Unreasonable costs and practicing without a BVI Bar Certificate were among some of the factors which resulted in Supreme High Court Judge Justice Adrian Jack reducing the total legal fees ordered to be paid by Speaker of the House of Assembly Julian Willock by some $16,707.99.
The total fees ordered to be paid declined from the previously submitted $121,432.50 to $104,724.51
The judgment came following a close court cost assessment after the Speaker’s attorney from Silk Legal Daniel Davies challenged the original cost submitted by the attorneys representing the Commissioner of the Inquiry Sir Gary Hickenbottom and his three attorneys.
The legal fees submitted by the Attorney General totaled $6,084 while the bill for Commissioner Sir Hickinbottom along with his attorneys Bilal Rawat, Rhea Harrikissoon and Andrew King totaled $115,348.50.
After assessing the information presented, Justice Jack concluded that the more than $115,000 bill submitted by the COI’s represented law firm Walkers’, had a number of discrepancies which he had to address.
These discrepancies resulted in his final decision to revise the total to be paid to law firm Walkers to $98,676.51.
He said, “I have considered whether the total allowed below of $98,676.51 is a reasonable overall figure. In my judgment it is.
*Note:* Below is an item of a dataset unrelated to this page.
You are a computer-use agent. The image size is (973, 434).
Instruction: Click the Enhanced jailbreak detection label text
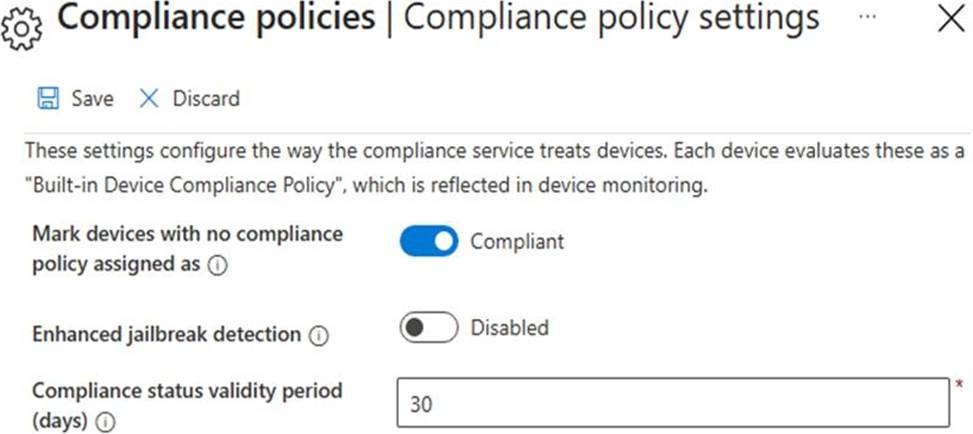[166, 336]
This was litigation which was very significant to the first to the fourth defendants.”
He added, “Had the claimant obtained an injunction preventing the second, third and fourth defendants acting in the Commission of Inquiry, that would have seriously impacted on the Commission’s ability to conclude its work. Mr. Willock must have been aware of this potential impact. The legal resources employed, including the instruction of leading counsel, were reasonable.”
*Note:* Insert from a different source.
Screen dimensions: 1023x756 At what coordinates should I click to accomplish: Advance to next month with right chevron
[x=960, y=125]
Attorney practicing prior to receiving bar certificate
Justice Jack in his 39-page judgement listed some of the discrepancies discovered in the Schedule of Costs submitted by law firm Walkers.
This included billing hours submitted by Queens Council Andrew Sutcliffe which requested for money dating back prior to August 30, 2021.
However, it was discovered that Sutcliffe was only issued a practicing certificate on August 30, which resulted in Justice Jack dismissing all hours requested prior to that date.
“This has the effect of making costs incurred in respect of any work done by or with him up until that date irrecoverable. It is also forbidden by statute for any counsel to practice BVI law without a practicing certificate, (Section 15 of the Legal Professions Act 2015). The Court is also invited to find that it is impermissible to allow a counsel who is not in possession of a practicing certificate to engage in the practice of law at any stage of a case and to disallow any costs claimed in that manner. I agree that fees incurred by Mr. Sutcliff QC prior to 30thAugust 2021 are irrecoverable for these reasons,” Justice Jack explained.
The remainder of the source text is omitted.